Mushroom Hunting – the National Sport of Lithuania


Listen to this text (Lithuanian):

At the end of summer and in the autumn, Lithuanian forests are teeming with people “armed” with knives and wicker baskets. They roam through the moss, get into the thickets, and crouch down looking for something. These are not robbers who buried their treasure in the forest and can no longer find it – they are mushroom hunters. Although mushroom foraging is not so common in some countries, because mushrooms are purchased only in shops or at markets, mushrooming is an old tradition in Lithuania. Mushrooms are gathered together with family and friends or alone, and the pickers then brag about how many mushrooms they found and how big they were. That’s why this activity is sometimes jokingly called the national Lithuanian sport.

Mushroom hunting is one of the main ways of making a living in some regions of Lithuania, for example, in the extremely mushroom-rich region of Dzūkija. But, for most Lithuanians, it is a form of entertainment, outdoor recreation, and a chance to add the taste of mushrooms to their lunch or dinner. Mushrooms are boiled, baked or dried. Butter-fried chanterelles with onions served with boiled potatoes is one of the easiest and most popular dishes. 

Few people know that mushrooms are actually closer to animals than to plants. They are an important part of nature: mushrooms and the mould associated with them break down organic material, so they are used for compost, soil cleaning, bread making, cheese fermentation and medicine production. The fungus consists of two parts – an invisible mycelium which absorbs nutrients from the soil and a fruiting body (cap and stem) growing from the ground.

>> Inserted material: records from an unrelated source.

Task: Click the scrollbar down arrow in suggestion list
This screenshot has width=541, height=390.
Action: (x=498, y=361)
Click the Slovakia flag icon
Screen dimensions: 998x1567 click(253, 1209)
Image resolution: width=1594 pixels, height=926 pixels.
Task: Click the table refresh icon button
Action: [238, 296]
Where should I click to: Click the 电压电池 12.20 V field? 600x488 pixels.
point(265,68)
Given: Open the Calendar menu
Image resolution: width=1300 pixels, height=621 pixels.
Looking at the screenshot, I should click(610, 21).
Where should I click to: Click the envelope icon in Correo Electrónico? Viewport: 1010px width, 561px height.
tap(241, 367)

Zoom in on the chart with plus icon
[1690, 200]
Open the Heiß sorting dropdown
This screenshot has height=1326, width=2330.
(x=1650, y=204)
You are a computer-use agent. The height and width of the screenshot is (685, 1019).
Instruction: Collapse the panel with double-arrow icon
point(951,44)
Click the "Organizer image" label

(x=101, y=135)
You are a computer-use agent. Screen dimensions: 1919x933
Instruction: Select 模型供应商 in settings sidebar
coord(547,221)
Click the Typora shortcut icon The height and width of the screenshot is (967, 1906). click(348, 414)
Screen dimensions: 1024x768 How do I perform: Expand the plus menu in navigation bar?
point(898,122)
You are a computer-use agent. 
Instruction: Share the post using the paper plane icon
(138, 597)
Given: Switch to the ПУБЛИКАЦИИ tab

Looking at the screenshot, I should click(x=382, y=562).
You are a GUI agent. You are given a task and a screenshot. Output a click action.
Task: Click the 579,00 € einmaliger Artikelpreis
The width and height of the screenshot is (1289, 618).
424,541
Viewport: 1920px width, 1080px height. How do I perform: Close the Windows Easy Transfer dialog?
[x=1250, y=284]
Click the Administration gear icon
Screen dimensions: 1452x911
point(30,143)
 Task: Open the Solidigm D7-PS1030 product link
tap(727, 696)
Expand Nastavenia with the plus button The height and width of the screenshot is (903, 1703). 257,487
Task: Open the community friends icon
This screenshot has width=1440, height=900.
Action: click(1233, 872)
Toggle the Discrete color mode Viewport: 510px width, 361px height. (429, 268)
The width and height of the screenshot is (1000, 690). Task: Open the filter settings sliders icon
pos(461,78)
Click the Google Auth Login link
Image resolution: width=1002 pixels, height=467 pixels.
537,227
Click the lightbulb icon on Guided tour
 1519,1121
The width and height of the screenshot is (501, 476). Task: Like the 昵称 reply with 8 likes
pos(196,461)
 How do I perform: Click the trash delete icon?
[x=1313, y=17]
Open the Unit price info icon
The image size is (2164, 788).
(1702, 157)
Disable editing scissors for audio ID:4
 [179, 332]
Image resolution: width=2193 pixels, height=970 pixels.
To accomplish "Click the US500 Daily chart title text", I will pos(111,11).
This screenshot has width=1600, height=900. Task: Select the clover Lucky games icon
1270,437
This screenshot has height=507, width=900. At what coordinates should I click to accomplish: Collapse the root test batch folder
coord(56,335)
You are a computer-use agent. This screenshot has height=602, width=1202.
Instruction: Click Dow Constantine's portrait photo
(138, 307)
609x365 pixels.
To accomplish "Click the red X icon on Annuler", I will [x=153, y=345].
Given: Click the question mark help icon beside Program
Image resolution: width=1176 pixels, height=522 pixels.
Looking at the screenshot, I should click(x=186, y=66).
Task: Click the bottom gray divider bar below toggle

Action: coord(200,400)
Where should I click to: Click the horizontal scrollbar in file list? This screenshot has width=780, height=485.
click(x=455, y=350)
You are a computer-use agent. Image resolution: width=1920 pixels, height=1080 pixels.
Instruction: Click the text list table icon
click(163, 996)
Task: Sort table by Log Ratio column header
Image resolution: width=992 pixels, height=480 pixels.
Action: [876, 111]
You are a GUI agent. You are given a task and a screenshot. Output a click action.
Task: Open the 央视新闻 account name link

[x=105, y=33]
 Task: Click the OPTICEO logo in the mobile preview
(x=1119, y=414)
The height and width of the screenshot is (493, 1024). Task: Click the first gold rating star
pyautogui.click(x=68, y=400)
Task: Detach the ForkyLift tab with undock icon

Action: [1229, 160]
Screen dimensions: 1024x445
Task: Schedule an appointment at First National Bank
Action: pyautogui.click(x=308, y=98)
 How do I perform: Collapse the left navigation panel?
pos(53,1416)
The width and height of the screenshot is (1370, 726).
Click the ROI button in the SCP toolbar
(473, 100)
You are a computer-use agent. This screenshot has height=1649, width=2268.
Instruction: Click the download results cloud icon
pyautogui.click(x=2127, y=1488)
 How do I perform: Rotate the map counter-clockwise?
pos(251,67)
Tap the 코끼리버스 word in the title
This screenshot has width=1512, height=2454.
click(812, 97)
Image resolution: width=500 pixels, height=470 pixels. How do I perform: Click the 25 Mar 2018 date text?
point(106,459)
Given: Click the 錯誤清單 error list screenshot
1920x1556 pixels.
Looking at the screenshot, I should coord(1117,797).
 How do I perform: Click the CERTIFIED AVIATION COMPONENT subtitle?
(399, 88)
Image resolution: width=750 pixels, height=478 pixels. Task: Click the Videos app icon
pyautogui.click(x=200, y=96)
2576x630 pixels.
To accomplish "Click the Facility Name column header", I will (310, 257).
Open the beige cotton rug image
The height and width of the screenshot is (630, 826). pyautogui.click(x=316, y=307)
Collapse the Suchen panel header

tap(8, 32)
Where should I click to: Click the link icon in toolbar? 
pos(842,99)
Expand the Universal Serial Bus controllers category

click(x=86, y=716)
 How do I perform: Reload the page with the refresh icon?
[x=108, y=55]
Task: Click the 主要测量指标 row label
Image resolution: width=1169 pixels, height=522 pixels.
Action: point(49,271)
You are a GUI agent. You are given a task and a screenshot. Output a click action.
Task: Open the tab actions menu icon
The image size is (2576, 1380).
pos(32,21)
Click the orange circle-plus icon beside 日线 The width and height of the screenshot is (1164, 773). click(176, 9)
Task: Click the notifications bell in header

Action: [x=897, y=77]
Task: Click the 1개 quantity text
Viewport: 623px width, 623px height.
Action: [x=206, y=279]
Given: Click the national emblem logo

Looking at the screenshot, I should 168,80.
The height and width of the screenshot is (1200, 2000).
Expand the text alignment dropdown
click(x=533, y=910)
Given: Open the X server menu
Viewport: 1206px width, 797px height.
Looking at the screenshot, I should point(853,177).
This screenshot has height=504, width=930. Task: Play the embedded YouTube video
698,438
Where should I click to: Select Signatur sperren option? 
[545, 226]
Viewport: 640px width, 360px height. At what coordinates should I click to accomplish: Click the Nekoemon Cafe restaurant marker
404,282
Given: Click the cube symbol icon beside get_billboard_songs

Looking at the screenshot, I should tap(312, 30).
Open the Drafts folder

Mushrooms are classified as edible or poisonous. Edible mushrooms, which are highly nutritious, are among the oldest products consumed by humans. The most popular edible mushrooms in Lithuania are boletus, leccinum, birch bolete, suillus, chanterelle, red pine mushroom, milkcap, russula, champignon, and honey fungus. Edible mushrooms grow from early spring to late autumn, but the best time for mushrooming is the second half of the summer and throughout the autumn. Inedible mushrooms are called šungrybiai [Eng. toadstools]. Some types of amanita – death cap, destroying angel, panther cap and fool’s mushroom – are deadly poisonous. Mushroom hunters often carry the guides with the descriptions and photographs of edible and poisonous mushrooms with them to the forests as they fear making a mistake. 

Mushrooms are often mentioned in Lithuanian folklore. There is a popular riddle: ‘A hat on a leg. What is it’? Of course it’s a mushroom. In myths and fairy tales, mushrooms are often depicted as forest spirits, sometimes associated with the devil, as they grow from under the ground – the devil's kingdom. Mushrooms and mushroom hunters are also depicted in the classics of Lithuanian literature. For example, in the poem Metai (‘The Seasons’, (1718)) by Kristijonas Donelaitis, the lazy villagers are attacked by mushrooms, and in the poem Anykščių Šilelis (‘Anykščiai Pinewood’, (1861)) by Antanas Baranauskas there is sadness about the mushrooms that have disappeared from the forest. In the children’s poem Grybų Karas (‘Mushroom War’, (1958)) by Justinas Marcinkevičius, the mushrooms are preparing for the war with the forest animals, but the mushroom hunters come and the war does not happen.